I have had a rough couple of weeks.  Due in part to my past experience in the new age and occult, I deal a fair amount of spiritual warfare.  Concerns about COVID are keeping me from going to confession or attending Mass.

This takes a toll.  But the truth is, God allows spiritual warfare for a reason. And  there is something about overwhelm and discouragement and sleeplessness, that makes you take a hard look at your life - and everything in it. 

So I looked at was this blog and the time I put into it.
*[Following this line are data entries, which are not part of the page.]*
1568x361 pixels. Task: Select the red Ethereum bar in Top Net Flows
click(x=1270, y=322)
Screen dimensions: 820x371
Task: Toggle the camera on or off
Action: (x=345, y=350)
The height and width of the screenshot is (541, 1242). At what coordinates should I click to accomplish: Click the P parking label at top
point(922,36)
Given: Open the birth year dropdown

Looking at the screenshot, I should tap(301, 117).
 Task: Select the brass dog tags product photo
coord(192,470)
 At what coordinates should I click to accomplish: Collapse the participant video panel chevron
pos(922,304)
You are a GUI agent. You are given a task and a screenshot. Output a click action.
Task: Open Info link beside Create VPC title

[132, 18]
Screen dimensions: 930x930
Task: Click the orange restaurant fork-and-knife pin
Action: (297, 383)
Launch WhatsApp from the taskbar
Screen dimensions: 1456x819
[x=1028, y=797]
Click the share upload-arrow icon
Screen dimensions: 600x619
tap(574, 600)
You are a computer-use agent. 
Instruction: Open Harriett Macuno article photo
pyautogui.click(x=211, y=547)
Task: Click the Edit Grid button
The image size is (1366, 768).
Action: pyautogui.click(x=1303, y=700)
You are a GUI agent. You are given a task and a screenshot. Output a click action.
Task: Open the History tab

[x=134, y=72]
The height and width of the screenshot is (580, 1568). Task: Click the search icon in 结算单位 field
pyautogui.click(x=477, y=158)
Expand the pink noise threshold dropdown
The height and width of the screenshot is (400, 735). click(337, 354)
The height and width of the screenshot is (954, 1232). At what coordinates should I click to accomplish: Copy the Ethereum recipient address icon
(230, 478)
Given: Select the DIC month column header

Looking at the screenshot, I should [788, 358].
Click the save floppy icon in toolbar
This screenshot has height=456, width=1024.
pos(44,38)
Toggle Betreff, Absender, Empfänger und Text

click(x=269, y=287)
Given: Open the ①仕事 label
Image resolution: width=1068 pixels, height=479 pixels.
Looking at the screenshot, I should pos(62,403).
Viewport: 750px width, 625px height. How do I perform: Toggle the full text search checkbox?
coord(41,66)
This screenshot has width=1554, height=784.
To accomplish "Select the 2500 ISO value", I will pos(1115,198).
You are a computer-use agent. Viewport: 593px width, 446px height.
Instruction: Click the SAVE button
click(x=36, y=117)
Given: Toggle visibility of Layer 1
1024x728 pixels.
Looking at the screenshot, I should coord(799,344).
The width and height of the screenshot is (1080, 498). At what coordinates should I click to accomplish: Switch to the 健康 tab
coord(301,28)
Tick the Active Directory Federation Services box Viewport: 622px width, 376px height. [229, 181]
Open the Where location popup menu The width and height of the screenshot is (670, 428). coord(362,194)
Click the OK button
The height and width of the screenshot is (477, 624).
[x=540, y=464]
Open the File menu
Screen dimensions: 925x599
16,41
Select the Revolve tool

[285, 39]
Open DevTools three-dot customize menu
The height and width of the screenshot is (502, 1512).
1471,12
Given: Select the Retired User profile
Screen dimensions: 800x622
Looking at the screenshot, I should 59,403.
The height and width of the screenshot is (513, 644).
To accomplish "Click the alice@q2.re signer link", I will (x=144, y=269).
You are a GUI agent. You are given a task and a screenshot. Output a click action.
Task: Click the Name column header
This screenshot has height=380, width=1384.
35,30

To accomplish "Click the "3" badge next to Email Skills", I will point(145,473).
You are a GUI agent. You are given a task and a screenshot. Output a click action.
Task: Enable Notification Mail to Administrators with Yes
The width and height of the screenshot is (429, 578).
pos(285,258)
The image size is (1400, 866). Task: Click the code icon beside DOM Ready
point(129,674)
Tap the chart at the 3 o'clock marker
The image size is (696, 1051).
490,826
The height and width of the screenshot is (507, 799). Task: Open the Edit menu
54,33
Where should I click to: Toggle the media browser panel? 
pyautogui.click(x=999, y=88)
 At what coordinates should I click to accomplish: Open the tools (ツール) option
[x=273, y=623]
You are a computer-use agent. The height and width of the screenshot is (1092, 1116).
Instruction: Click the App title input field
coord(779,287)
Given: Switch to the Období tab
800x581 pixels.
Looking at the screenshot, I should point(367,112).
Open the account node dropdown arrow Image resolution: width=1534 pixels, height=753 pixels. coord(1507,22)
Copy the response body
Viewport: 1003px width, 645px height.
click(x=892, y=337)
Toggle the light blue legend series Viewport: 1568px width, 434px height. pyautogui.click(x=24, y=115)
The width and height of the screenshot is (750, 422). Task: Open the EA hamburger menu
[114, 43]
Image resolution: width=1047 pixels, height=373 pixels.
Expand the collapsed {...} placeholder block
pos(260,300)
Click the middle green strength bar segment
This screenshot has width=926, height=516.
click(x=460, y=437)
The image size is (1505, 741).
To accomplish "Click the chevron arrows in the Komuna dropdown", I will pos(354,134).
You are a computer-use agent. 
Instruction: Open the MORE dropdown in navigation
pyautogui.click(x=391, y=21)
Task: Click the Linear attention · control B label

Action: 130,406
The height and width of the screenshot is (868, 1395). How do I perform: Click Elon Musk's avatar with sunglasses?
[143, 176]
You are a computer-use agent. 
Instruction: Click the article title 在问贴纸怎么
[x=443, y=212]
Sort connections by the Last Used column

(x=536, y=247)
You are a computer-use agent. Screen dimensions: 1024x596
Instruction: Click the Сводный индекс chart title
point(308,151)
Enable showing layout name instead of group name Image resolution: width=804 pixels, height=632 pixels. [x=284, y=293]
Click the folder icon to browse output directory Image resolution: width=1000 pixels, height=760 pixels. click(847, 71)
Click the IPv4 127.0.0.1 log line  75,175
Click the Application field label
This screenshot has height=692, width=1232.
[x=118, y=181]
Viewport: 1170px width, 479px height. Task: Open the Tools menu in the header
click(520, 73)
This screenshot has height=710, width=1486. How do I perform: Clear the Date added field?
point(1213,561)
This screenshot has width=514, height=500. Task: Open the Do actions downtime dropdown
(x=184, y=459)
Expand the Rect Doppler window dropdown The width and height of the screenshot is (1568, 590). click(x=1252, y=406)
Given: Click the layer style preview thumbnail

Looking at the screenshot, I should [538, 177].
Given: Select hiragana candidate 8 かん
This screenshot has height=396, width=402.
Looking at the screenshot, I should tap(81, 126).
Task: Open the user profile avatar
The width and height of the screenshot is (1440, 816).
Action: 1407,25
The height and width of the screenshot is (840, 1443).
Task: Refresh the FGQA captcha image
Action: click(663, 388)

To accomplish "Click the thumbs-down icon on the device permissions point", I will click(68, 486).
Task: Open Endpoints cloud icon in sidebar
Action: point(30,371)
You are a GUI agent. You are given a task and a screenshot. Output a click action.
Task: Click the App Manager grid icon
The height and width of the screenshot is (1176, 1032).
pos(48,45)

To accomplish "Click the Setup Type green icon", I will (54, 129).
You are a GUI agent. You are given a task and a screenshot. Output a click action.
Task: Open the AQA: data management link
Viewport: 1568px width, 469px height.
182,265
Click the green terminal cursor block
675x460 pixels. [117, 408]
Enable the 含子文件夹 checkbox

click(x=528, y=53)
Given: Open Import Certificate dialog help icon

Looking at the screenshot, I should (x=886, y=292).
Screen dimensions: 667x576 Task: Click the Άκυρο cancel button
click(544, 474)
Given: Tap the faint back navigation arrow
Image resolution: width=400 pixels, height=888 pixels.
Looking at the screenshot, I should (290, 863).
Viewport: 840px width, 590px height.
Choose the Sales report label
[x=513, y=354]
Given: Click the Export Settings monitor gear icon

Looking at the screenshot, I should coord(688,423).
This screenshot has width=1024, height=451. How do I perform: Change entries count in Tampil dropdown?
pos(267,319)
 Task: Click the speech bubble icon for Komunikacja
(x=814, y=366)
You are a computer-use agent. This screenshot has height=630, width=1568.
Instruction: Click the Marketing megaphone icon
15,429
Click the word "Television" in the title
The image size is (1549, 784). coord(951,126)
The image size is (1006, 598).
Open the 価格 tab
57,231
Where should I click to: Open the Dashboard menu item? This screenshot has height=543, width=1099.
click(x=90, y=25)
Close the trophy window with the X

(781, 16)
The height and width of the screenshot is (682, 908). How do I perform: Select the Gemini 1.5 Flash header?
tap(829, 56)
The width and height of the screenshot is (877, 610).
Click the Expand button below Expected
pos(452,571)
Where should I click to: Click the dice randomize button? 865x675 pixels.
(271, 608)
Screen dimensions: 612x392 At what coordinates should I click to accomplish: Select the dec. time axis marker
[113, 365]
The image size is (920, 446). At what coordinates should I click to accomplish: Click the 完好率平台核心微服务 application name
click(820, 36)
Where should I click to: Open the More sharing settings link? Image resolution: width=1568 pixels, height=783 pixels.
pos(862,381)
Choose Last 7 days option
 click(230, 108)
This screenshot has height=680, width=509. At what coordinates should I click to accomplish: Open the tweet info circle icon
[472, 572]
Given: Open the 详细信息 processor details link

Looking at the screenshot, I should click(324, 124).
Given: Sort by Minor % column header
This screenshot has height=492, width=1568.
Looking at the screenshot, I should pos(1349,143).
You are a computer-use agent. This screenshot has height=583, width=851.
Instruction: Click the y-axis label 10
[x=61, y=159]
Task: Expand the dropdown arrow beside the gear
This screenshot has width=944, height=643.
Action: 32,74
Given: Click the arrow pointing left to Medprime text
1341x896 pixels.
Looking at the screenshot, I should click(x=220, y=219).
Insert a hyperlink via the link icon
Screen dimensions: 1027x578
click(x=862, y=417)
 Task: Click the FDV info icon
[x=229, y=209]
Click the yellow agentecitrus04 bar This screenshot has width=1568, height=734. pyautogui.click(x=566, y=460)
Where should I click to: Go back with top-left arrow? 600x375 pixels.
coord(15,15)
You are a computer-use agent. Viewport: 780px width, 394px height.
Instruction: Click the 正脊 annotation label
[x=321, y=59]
I thought a lot about why I do it.

I left the Church was because I was one of those people who just didn't root.  I knew I was in the right place but I never dug in.  My house was full of holy pictures but my heart and my mind weren't really engaged.  Because I didn't make the effort I had no anchor - and when the storm came, I was swept away.

And that is something I will not risk again.

The Catholic Church offers us a wealth of spiritual resources.  All are designed to bring into closer communion with Jesus Christ.  And a lot of these resources have come to us, directly or indirectly, through the saints.

The New Testament has come to us through the inspired writings of early saints of the Church.  Our traditions have been shaped by those who came along a little bit later.  

The saints have left a great legacy.  Specific prayers, study materials and spiritual practices are their gifts.  For me, these things have been a lifeline.

Certainly, studying the saints isn't the only path to a deeper understanding of the faith and studying the saints in no way excludes the Catechism or Scripture or God.  But, for me, studying the saints and writing about what I learn here in this blog helps me anchor myself to the faith.

Ignatian Discernment Series Update

Next week I will be continuing with my series on Ignatian discernment. 

I know it's coming together slowly.  But I can't just read Father Gallagher's books and regurgitate them.  I have to put what I'm learning into play in my own life before I can write about it.  And the truth is that I kind of got stuck between Rule 4 and Rule 5. (More about that in my next post.)

If you've been following the series, I want to thank you for your patience and I want you to know that the both the series and this blog are ongoing.